La chiave per uscire da questi imbrogli e tranelli è Gesù, è proprio quel Bambino che oggi adoriamo tutti felici nel presepe. Proviamo a mettere ai piedi della mangiatoia del presepe di casa nostra anche una piccola chiave simbolica che ci ricordi questo richiamo. È chiaro che non è una “chiave magica” che risolve tutti i nostri problemi, ma è certamente la chiave e la luce giusta che ci fa dare senso e speranza alle nostre attese più profonde, sciogliendo proprio quelle catene (i nostri difetti e cattiverie) che ci tengono incatenati e schiavi di strade senza uscite.

Con la nascita di Gesù il villaggio di Betlemme diventa il centro motore del mondo; qui il Regno di Dio si afferma e prende realmente piede “in mezzo a noi”. È questa la bella notizia che gli angeli annunciano ai pastori e che annunciano ancora oggi a tutti gli uomini di buona volontà; è questo il vangelo della gioia che è annunciato personalmente anche a noi e viene a bussare al nostro cuore per orientarci al regno di Dio.

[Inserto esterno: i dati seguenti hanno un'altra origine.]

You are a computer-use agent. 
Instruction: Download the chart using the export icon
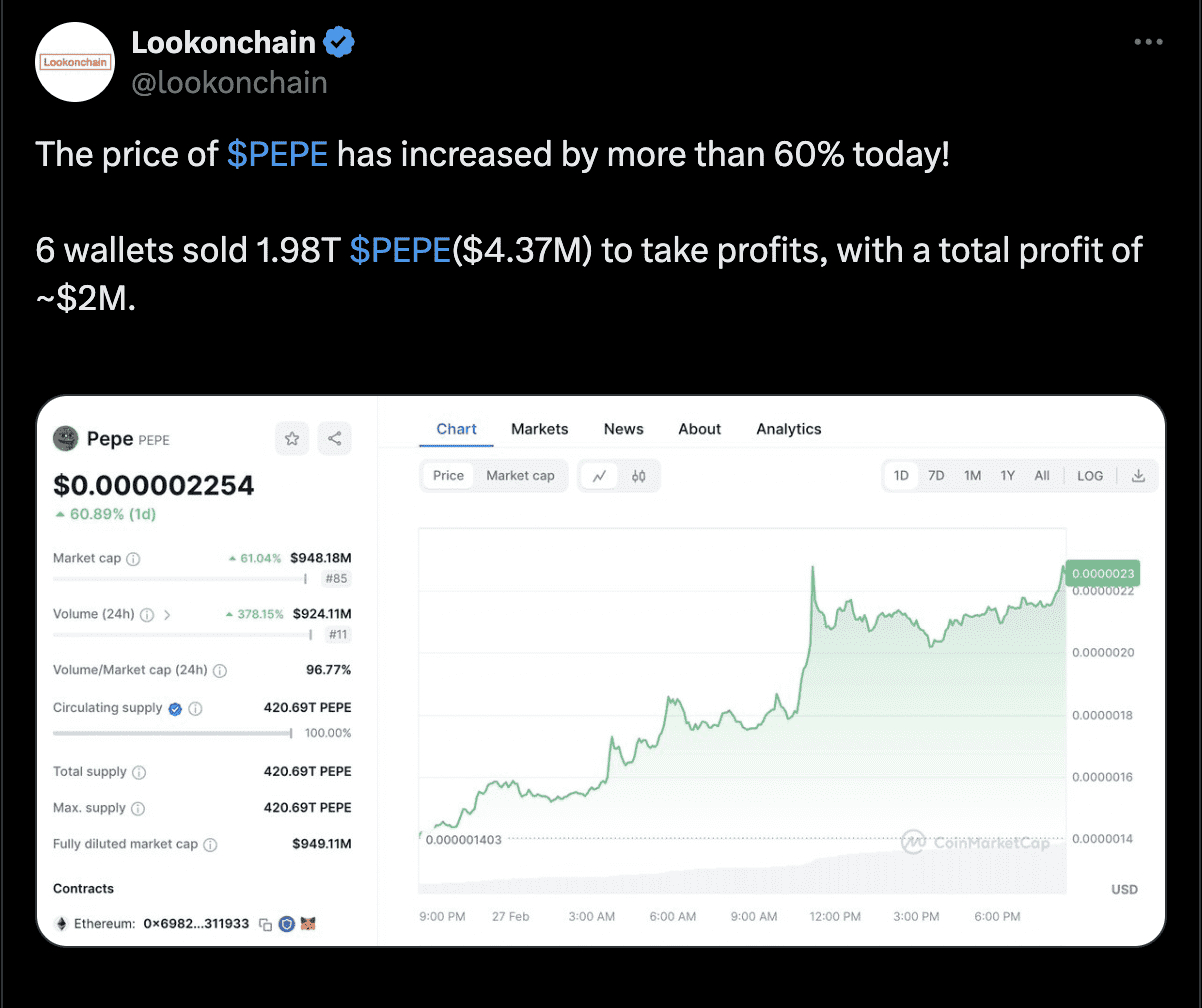(1138, 476)
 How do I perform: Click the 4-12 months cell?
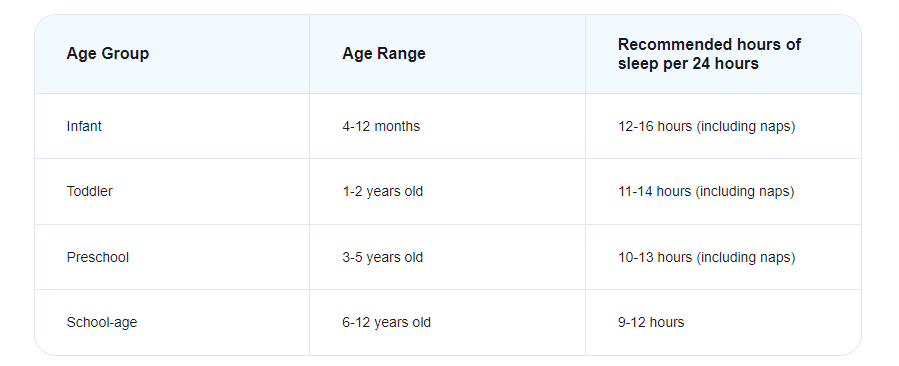(447, 126)
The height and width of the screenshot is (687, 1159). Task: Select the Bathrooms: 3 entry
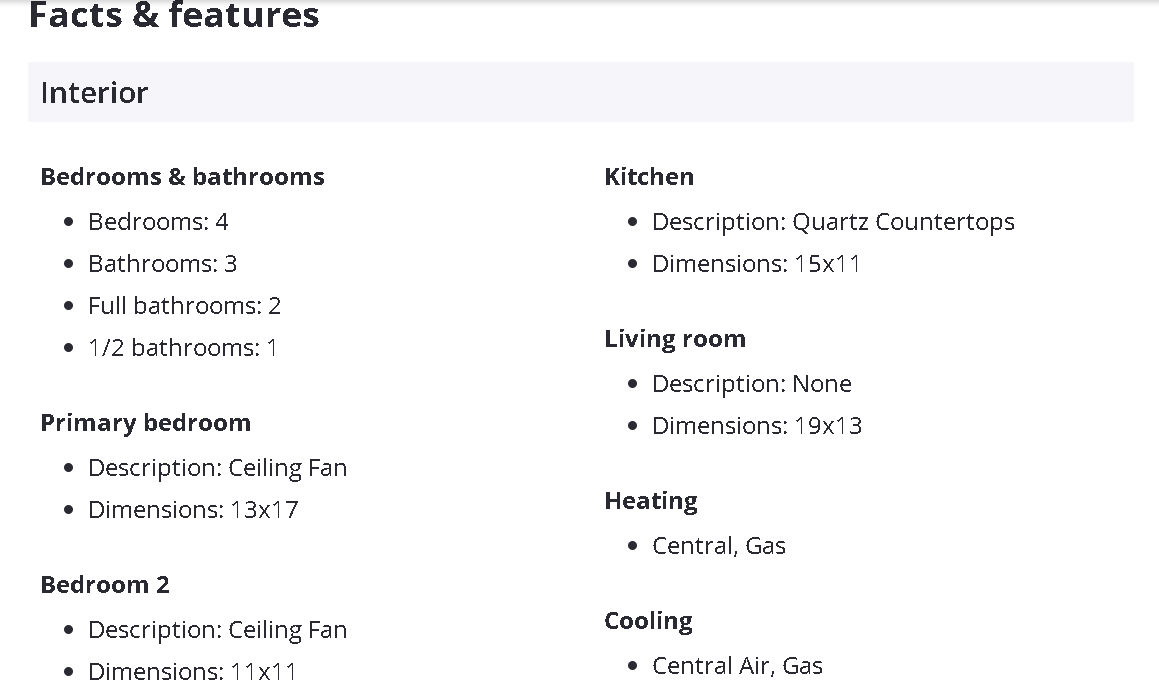pyautogui.click(x=162, y=264)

“La condizione per entrare a far parte di questo regno – ci ricorda Papa Francesco – è compiere un cambiamento di vita, cioè convertirci ogni giorno, un passo avanti ogni giorno. Si tratta di lasciare le strade, comode ma fuorvianti, degli idoli e delle schiavitù di questo mondo”. Con la nascita di Gesù a Betlemme “è Dio stesso che prende dimora in mezzo a noi per liberarci dall’egoismo, dal peccato e dalla corruzione, da questi atteggiamenti che sono del diavolo” (Angelus, 4 dicembre 2016).

La nostra vita religiosa personale, familiare, la nostra pastorale, le nostre comunità parrocchiali, i nostri giovani hanno bisogno di questo soffio nuovo per rinascere. La chiave che Gesù ci porge è la carica interiore per ritornare ad essere liberi, per ricuperare la freschezza originale del Vangelo, per aprire nuove strade di fiducia, di relazioni umane più autentiche, di forme e di espressioni vitali creative, di segni più eloquenti di testimonianza cristiana fuori dagli “schemi noiosi” di tradizioni vecchie e senza stimoli, che non invogliano al cambiamento della vita.

Non ci serve a nulla arroccarci e voler conservare quello che non c’è più. La celebrazione del Natale di quest’anno si colloca nel contesto speciale del nostro Sinodo Diocesano aperto lo scorso 25 ottobre. Una Chiesa lieta di testimoniare il Vangelo è la prospettiva che ci siamo data per i prossimi anni, una prospettiva che ha bisogno di essere spalancata dalla “chiave di Gesù”. La chiave e “l’acqua viva che zampilla per la vita eterna”, che Lui non ci farà mancare, ci porteranno a rompere quelle consuetudini passate, quelle false luci che non fanno più luce e che non sono più utili, né funzionali alla edificazione del Regno di Dio, reso visibile e fruibile nella mangiatoia di Betlemme.

A Natale la forza di questo Bambino, inerme ed apparentemente debole, giunge a rincuorarci e a richiamarci all’impegno di non aver paura ad osare di più, a non lasciare le cose come stanno, schiave ormai dell’inerzia e spiritualmente malate croniche. Auguro che il Natale possa essere per tutti “la chiave che libera dalle schiavitù” proprie e collettive, portandoci la grazia di far entrare nel nostro cuore la sola luce capace di dare speranza, gioia ed intima serenità. Un pensiero voglio rivolgere in particolare ai malati, ai disoccupati soprattutto giovani, alle famiglie, ai sofferenti in generale: a tutti auguro di trovare proprio nel Bambinello la chiave di volta della vita per non smarrirsi e non scoraggiarsi oltre quello che le situazioni di precarietà già per conto loro procurano.

Auguri di gioia a tutti e che Gesù possa trovare la porta del cuore di ciascuno sempre aperta e pronta ad accogliere il seme della pace e della santità. Ci aiuti a vivere questo incontro speciale la Vergine Maria, Lei che col suo “eccomi” ha reso possibile la nascita nel mondo di questo Figlio meraviglioso, venuto a creare le basi di un mondo nuovo, liberato da tutte le schiavitù e dagli umani malesseri. Buon Natale e buon inizio di Anno nuovo.